Iterative improvement of task specifications

Professional test developers routinely engage in revising task designs and specifications in the light of experience. In higher education, a simple but revealing check on whether an assessment task actually requires higher-order thinking and production is to ask one or two competent others. They should interpret the wording of the specifications literally and either indicate the absolute minimum that could be done to complete the task, or better still, actually attempt the task itself. A more thorough check is to compare task specifications with actual student works or performances and analyse how students responded to the tasks. This process is passive and distinctly different from that used to score responses. What is sought is at least a partial diagnosis of any deficiencies in the task design or specifications. Where at least some responses technically do fall within a literal interpretation but are much simpler than was intended, it may not have been imagined that such interpretations would be possible. At the opposite extreme is a response that really 'captures' what was intuitively hoped for but not fully conceptualised when the specifications were written. Capitalise on that for the future. The final check is to consult students themselves (Hounsell 1987) rather than try to infer what they ‘must have been thinking’ as they went about the task. This is the only independent source that can confirm or disconfirm their understanding or reactions (Alderson 1986). What went on in their heads while they were working out how to respond to the task, and then during the planning and production phases? Were they surprised by how the quality of their work was appraised?

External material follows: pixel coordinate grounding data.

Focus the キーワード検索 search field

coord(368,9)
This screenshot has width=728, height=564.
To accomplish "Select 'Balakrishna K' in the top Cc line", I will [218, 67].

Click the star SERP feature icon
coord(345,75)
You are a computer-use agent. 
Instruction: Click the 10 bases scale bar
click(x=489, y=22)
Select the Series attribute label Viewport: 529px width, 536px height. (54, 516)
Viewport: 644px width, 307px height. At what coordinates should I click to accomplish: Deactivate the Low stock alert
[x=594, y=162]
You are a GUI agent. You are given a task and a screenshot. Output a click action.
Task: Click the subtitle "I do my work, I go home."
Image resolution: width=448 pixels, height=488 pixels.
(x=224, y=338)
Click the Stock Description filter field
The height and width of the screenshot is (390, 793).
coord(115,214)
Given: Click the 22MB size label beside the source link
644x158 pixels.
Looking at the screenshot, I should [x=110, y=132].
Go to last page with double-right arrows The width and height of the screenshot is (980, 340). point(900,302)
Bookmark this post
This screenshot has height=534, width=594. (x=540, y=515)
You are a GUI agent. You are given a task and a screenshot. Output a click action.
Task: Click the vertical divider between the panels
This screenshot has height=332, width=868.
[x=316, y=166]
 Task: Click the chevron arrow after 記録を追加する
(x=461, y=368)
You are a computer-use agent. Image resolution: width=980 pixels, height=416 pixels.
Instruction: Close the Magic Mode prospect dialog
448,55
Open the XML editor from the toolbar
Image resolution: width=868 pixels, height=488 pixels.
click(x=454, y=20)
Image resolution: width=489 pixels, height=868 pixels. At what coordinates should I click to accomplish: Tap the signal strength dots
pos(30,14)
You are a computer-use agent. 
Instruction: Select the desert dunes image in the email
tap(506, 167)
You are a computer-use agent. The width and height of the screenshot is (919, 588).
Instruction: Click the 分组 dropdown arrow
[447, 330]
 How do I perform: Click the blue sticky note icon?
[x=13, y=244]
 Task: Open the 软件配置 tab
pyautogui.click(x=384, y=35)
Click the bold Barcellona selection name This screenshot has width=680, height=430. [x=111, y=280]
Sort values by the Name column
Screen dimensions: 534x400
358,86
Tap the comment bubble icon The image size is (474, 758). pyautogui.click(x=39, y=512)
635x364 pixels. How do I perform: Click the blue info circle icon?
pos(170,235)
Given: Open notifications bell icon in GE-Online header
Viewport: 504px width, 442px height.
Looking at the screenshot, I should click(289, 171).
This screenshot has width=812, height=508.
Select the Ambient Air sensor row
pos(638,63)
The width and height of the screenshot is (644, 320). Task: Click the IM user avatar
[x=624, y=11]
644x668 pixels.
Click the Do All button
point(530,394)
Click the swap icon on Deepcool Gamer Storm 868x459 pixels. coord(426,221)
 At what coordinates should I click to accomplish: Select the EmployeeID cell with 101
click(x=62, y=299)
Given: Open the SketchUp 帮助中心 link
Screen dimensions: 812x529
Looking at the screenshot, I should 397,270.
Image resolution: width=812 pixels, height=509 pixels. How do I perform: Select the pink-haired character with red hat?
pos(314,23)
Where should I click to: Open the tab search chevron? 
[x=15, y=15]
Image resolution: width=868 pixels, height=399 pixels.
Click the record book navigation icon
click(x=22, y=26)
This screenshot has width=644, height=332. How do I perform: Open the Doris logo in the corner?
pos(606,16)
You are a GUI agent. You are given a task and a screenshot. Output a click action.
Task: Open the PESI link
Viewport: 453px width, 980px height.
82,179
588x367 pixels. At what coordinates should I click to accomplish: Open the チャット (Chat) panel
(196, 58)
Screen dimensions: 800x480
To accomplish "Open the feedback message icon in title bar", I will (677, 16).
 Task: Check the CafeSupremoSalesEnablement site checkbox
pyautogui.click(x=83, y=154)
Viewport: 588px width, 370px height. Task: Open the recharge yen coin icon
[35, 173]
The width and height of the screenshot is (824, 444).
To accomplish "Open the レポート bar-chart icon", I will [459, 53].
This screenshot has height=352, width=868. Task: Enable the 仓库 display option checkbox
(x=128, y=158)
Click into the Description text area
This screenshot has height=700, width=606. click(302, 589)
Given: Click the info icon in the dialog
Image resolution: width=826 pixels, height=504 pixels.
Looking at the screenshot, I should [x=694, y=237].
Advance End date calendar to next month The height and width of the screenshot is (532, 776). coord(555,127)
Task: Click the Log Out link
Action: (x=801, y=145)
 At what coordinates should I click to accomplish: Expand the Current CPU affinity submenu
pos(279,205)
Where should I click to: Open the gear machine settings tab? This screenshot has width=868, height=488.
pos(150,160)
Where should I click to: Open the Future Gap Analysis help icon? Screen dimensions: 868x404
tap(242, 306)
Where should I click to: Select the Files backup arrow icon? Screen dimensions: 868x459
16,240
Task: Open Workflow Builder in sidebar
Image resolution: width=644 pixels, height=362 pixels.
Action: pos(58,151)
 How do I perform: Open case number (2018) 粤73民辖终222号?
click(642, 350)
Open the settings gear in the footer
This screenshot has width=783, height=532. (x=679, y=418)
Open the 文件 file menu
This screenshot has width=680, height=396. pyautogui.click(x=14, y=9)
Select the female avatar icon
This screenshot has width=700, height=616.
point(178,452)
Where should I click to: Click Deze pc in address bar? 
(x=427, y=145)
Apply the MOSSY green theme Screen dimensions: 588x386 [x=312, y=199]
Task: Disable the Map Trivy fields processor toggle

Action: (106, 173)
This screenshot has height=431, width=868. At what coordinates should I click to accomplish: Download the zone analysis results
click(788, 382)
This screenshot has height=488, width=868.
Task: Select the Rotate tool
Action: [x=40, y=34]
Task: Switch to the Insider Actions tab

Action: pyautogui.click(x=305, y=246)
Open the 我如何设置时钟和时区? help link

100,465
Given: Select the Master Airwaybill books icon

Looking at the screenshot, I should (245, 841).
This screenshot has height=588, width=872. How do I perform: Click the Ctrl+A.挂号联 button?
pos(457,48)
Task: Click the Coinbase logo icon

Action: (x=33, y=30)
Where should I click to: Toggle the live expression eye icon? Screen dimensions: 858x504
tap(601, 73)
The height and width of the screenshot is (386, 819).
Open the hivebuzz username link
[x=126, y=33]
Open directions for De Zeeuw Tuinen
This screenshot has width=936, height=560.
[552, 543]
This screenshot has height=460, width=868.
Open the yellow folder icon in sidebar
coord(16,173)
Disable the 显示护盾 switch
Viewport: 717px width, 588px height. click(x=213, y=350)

Intended learning outcomes

To digress briefly, it might be thought at this point that assessment task design should start with statements of course objectives, graduate capabilities or intended learning outcomes. Biggs and Tang (2011) recommended this as foundational to achieving what they termed constructive alignment. The treatment above, however, began directly with consideration of assessment task design and specification. The rationale for this is as follows. Statements of objectives typically use abstract terminology to frame higher-order cognitive competencies such as ‘critical analysis’, ‘problem solving’ and the like. These terms are open to wide interpretation (Weissberg 2013), and adding more words cannot solve the

problem. The explanation can be found in Sadler’s (2014b) parallel argument about the impossibility of expressing academic achievement standards in verbal or other codified form. The same reasoning applies to learning outcomes. The key terms in the language used cannot be interpreted unambiguously. They ‘float’ according to context because they have imagined rather than concrete referents. On the other hand, assessment tasks and specifications are material formulations that can be exhibited, argued about and administered. They provide the sharpest and most direct tool available for discussing, clarifying and communicating course intentions for students and academics alike.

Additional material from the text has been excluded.